If you like your CCR Cluster and SCR Targets in Exchange 2007 you are going to love DAGs (Database Availability Groups) in Exchange 2010. I was just watching the High Availability for Exchange Server 2010 four part BLOG series by Scott Schnoll. This is a fantastic introduction into the new high availability options for Exchange 2010. Watching this really inspired me to play around with this in the lab and to write this blog. I have personally been working with Exchange Clusters for a very long time. I have seen a number of improvements in Exchange 2000, Exchange 2003 and Exchange 2007. However, I can’t tell you just how much I am impressed with the new DAGs and other HA achievements in Exchange 2010. What makes it so impressive? How ridiculously easy the Exchange team has made it now to support highly available databases. Microsoft describes the new high availability features including DAGs as Database Mobility. Database Mobility key features are:

  • Incremental Deployment
  • Database Availability Group (DAG)
  • Mailbox Database Copies

What is also great about database mobility is the real flexibility it provides in deciding when to utilize HA in your organization.

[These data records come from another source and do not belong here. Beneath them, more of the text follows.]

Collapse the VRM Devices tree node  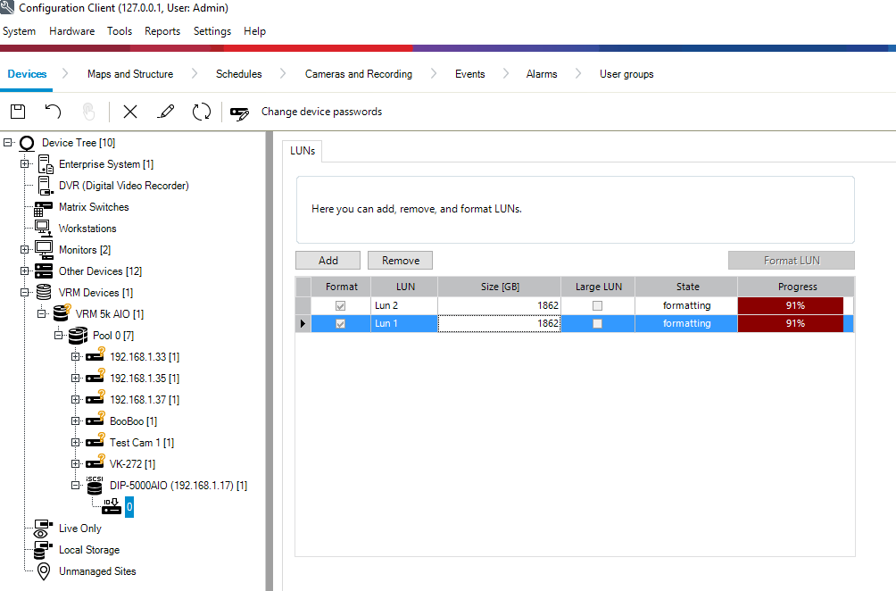click(x=25, y=293)
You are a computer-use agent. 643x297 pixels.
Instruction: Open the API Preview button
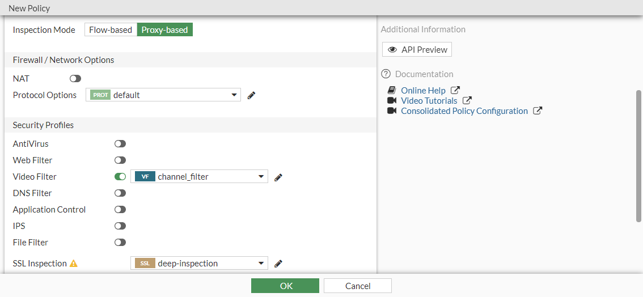coord(417,50)
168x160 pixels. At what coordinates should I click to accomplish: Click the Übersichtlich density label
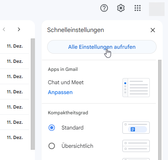point(77,146)
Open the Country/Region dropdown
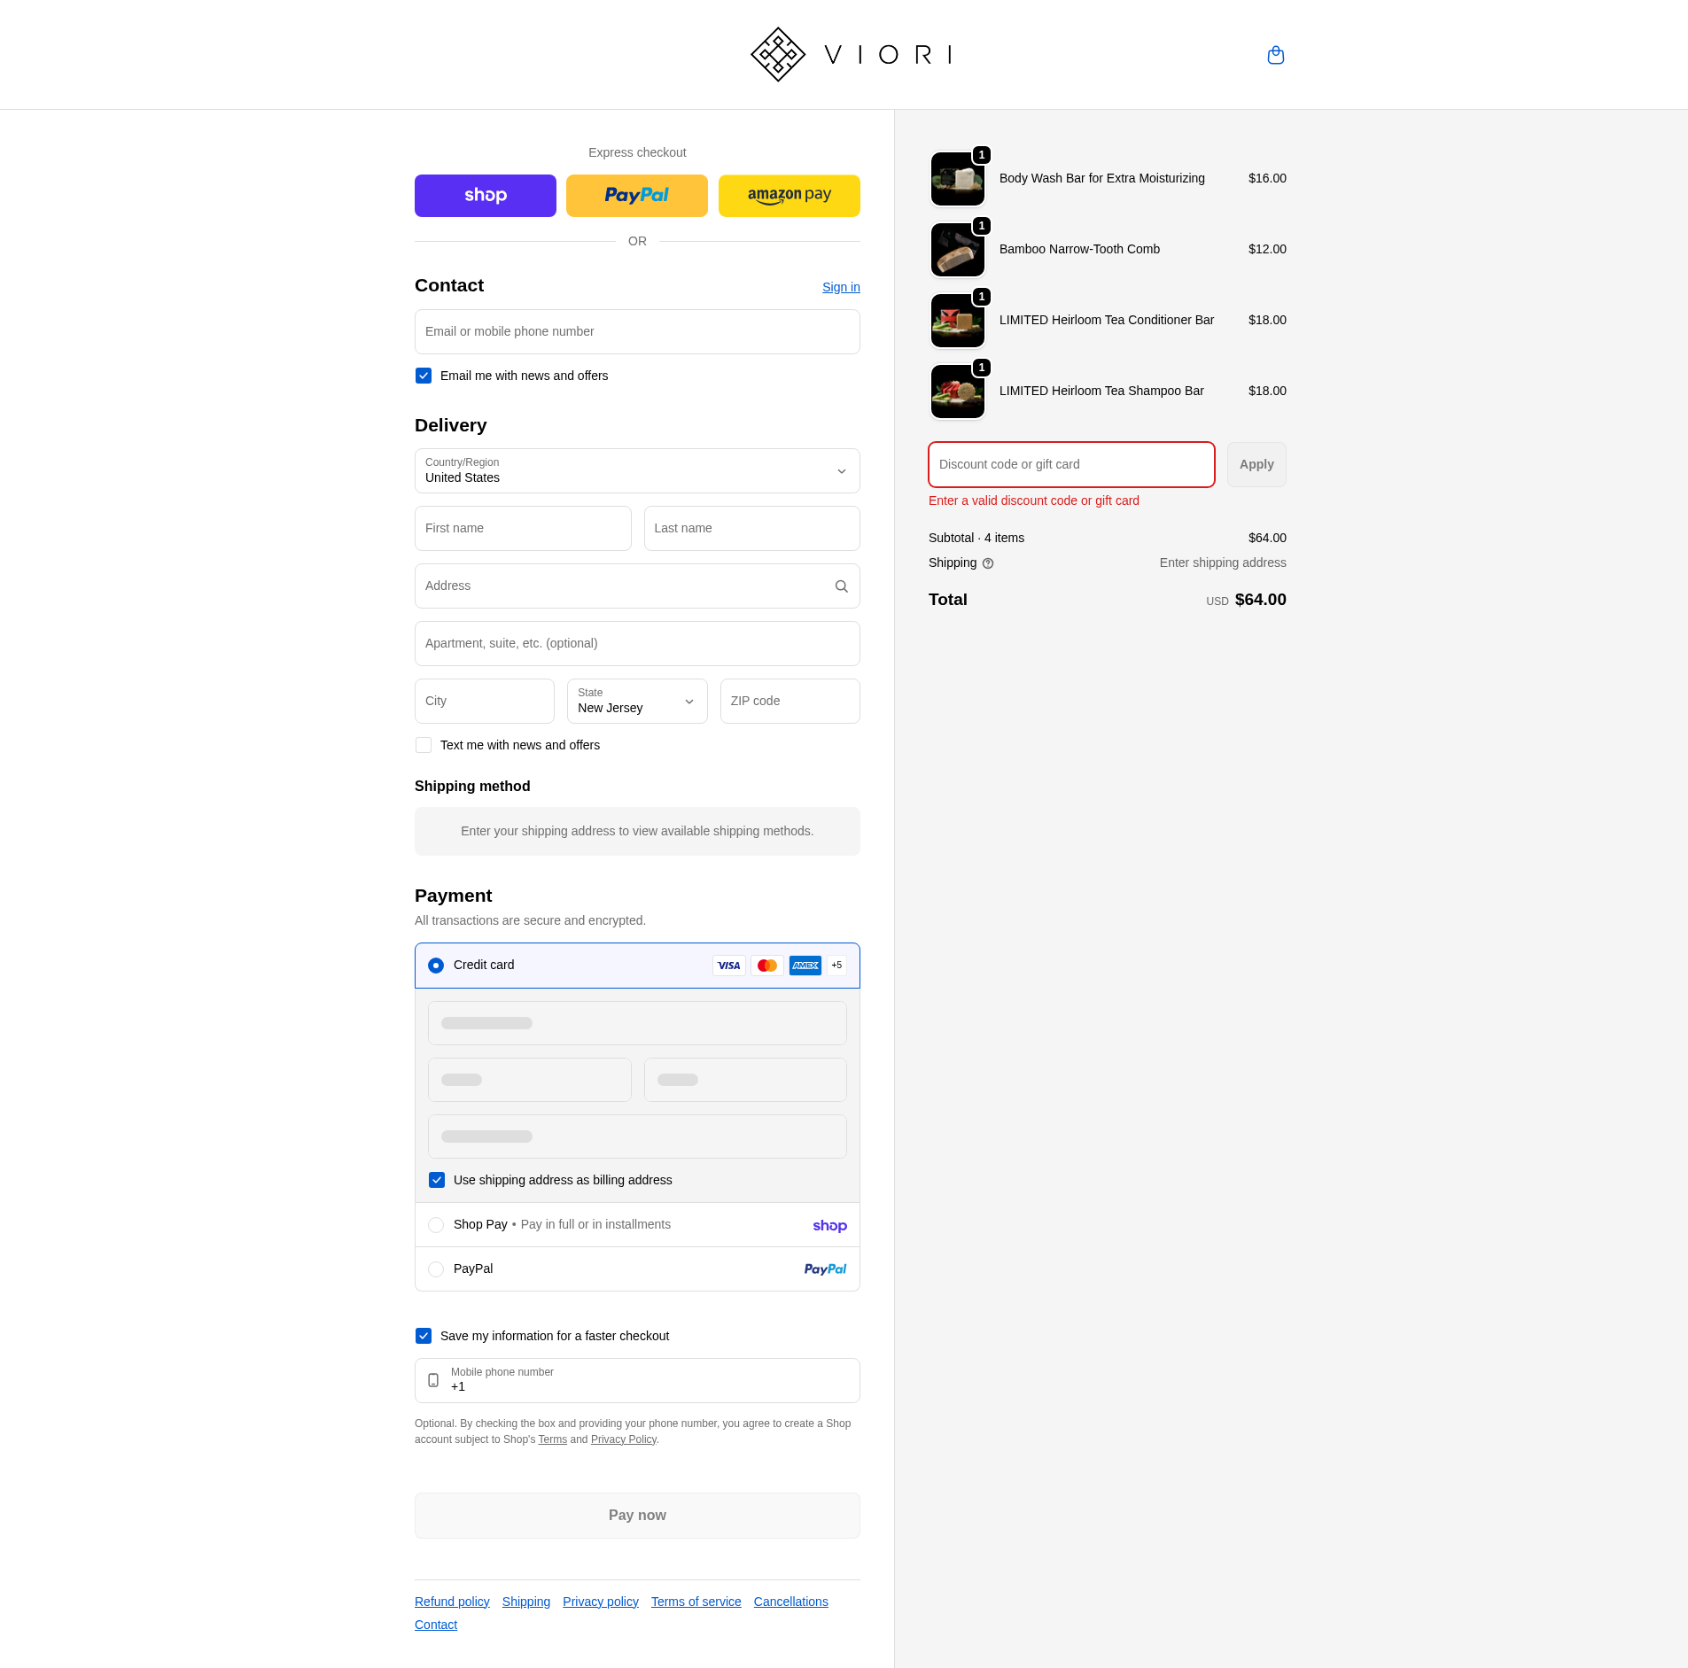Image resolution: width=1688 pixels, height=1668 pixels. (x=636, y=471)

You see in the past if you wanted high availability from Exchange you need to design and deploy the clustering technologies before you deploy the exchange servers. Microsoft has introduce the concept of incremental deployments whereby we can deploy a standalone Exchange server today with whatever roles we need to deploy (Mailbox , Hub, CAS and UM.) and then deploy a DAG at a later point in time to enable high availability. And you can keep your other roles at the same time on the same server too!  DAGs are comprised of two or more servers that have the failover clustering services enabled on them. The failover clustering is enabled and configured automatically when you add the server to a DAG. You can add up to 16 separate Exchange 2010 mailbox servers to a DAG. Note that you will still have to have a witness server that is not a member of the DAG just like the file share witness of the CCR cluster in Exchange 2007.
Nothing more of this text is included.